State dict and loading of buffers

isentropic · May 3, 2024, 8:06am

I’m training a simple vision model and for some reason loading saved buffers does not work. Other weights seem to load just fine. Not sure what could be the reason. Any suggestions are welcome

In [21]: pretrained_dict['layer1.0.relu1.running_max']
Out[21]: tensor(2.8699, device='cuda:1')

In [22]: net.layer1[0].relu1.running_max
Out[22]: tensor(2)

In [23]: net.load_state_dict(pretrained_dict)
Out[23]: <All keys matched successfully>

In [24]: net.layer1[0].relu1.running_max
Out[24]: tensor(2)

ptrblck · May 3, 2024, 2:15pm

Could you post a minimal and executable code snippet reproducing the issue?

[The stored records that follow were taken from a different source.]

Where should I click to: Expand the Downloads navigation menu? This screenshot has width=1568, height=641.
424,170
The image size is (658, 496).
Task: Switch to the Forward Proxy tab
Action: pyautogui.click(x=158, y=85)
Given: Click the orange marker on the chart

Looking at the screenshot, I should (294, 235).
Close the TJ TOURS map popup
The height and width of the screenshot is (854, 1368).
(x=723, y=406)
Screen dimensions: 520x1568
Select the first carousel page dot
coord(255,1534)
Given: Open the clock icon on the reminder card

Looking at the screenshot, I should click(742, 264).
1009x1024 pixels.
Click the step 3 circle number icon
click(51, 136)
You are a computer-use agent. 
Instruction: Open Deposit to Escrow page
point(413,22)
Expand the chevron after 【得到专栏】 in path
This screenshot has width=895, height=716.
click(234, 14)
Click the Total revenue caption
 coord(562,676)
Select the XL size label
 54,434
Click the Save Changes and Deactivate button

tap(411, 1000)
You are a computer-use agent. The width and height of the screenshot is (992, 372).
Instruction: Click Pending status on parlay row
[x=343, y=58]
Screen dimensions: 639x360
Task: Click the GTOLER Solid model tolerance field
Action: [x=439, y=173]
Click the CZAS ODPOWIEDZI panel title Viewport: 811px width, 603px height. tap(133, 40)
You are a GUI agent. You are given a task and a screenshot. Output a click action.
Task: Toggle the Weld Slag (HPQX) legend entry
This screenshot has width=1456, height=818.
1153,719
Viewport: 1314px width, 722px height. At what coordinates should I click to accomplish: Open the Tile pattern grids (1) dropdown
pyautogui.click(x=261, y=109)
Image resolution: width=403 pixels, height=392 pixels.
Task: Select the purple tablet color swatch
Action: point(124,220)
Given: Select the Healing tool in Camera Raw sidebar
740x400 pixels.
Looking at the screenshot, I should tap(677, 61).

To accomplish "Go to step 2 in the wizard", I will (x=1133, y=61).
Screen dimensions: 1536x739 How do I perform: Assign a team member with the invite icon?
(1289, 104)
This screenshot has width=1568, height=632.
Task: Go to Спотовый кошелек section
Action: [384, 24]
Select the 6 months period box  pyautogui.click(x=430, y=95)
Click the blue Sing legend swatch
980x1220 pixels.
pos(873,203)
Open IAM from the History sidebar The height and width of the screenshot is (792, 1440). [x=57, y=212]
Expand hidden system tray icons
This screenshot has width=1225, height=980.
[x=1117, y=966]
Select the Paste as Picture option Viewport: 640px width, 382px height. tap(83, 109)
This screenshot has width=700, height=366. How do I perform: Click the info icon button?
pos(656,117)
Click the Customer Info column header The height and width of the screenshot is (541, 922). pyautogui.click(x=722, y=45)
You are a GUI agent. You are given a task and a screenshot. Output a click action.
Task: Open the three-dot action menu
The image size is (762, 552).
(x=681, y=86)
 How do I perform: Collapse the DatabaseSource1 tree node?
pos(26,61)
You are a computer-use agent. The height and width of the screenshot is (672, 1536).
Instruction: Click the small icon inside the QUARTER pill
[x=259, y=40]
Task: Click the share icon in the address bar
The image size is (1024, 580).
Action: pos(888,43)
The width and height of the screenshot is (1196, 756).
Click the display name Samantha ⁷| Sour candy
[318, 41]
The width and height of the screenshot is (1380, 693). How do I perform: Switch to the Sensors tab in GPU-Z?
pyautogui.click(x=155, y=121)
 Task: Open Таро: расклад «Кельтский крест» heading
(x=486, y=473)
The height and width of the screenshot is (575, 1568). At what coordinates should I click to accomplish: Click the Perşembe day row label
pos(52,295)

isentropic · May 7, 2024, 5:21am

I have resolved my issue, for those who might face a similar issue I’m providing the solution and the reason for this problem.
Here’s roughly my code (doing similar stuff to batch norm, except that it is batch max)

def Module(nn.Module):
    def __init__(self, op_mode):
        super().__init__()
        self.register_buffer('running_max', torch.tensor(1)) # the problem is here it should have been 1.0
    def forward(x):
         xmax = torch.max(torch.abs(x))
         self.running_max = (1 - self.momentum) * self.running_max + self.momentum * xmax

The reason why the loading is not working is that the buffer is initially assigned to be an int as opposed to float32 that’s why it is silently ignored / unpromoted to float32

The

isentropic · May 7, 2024, 5:21am

@ptrblck do you think this deserves an issue in torch github issue tracker?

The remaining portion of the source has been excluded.